◆ **DATA FOR ANALYSIS**
++++++++++

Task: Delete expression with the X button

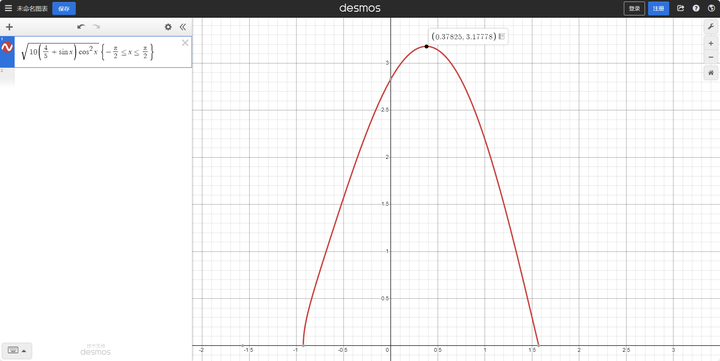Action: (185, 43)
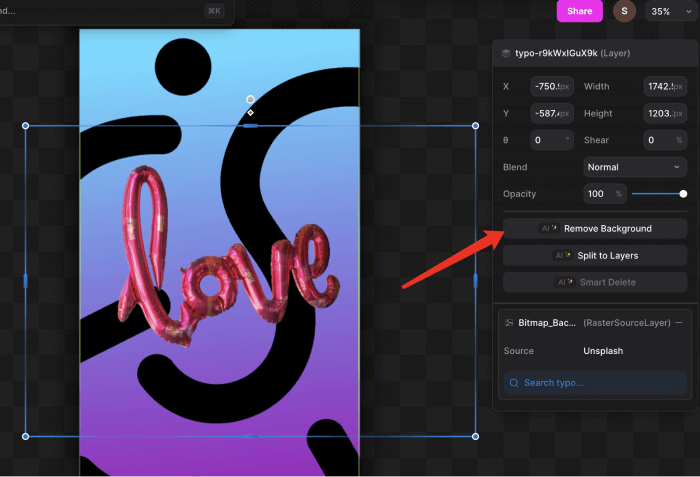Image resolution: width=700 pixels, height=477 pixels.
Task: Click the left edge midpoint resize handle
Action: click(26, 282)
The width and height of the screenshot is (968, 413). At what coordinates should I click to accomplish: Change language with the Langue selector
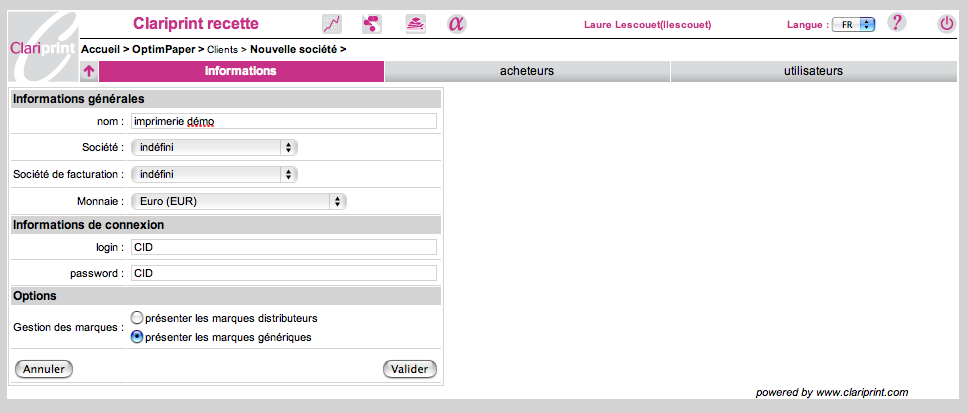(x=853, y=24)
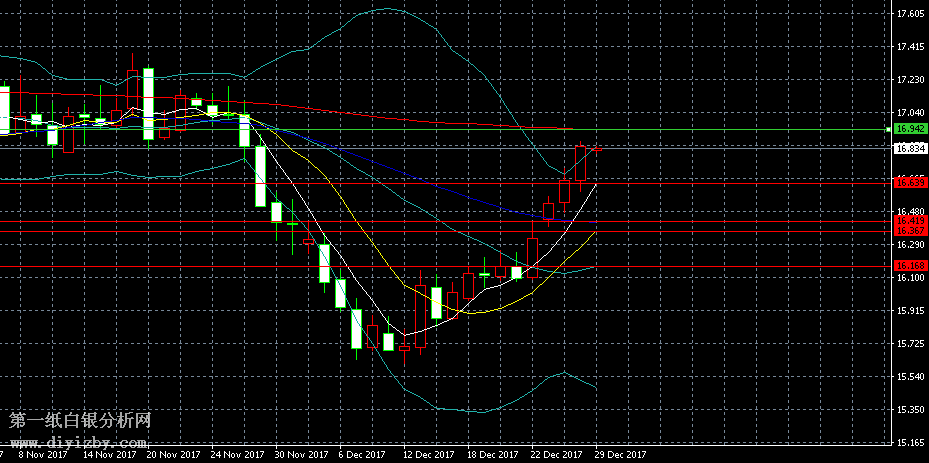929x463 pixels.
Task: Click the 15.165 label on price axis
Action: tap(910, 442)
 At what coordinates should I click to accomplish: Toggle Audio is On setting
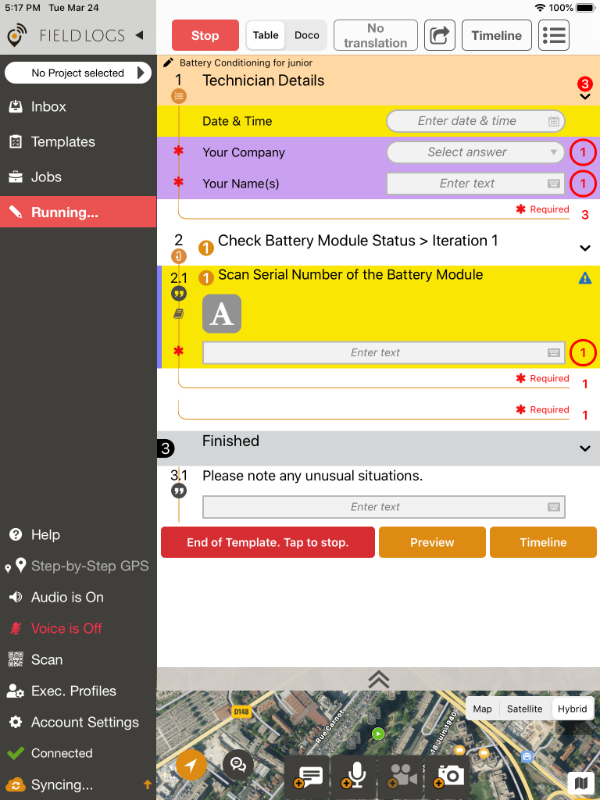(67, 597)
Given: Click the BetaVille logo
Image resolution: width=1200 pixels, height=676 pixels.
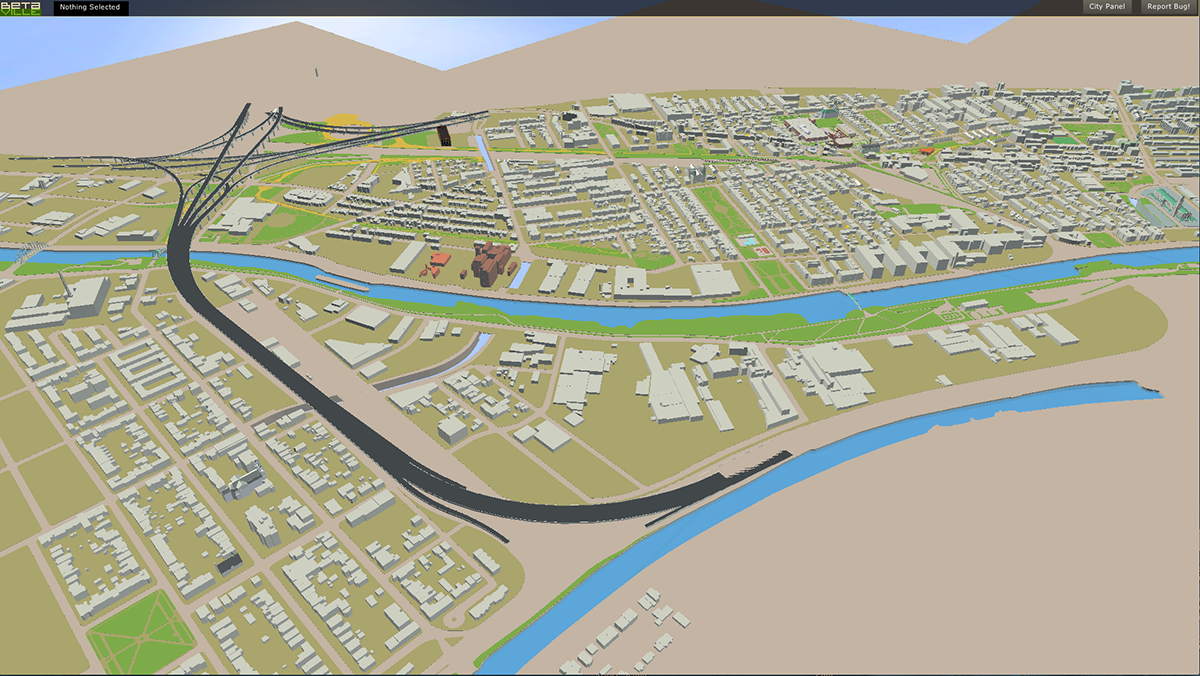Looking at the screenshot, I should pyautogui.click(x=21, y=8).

++++++++++

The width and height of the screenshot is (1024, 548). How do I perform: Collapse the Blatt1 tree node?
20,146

++++++++++

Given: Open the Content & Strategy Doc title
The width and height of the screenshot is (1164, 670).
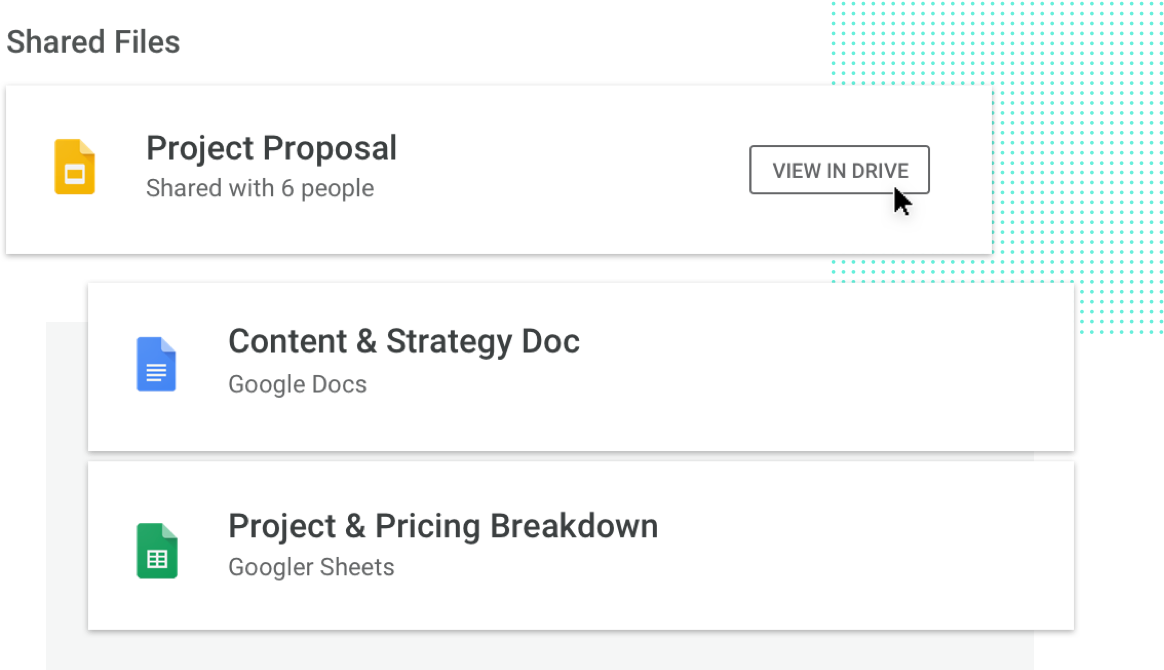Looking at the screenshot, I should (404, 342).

++++++++++

◆ **WORK REQUIRED**
Search the entries for the string "Given" and return each line where it turns up.

◆ **OUTPUT OF THE TASK**
Given: Click the BetaVille logo
Given: Open the Content & Strategy Doc title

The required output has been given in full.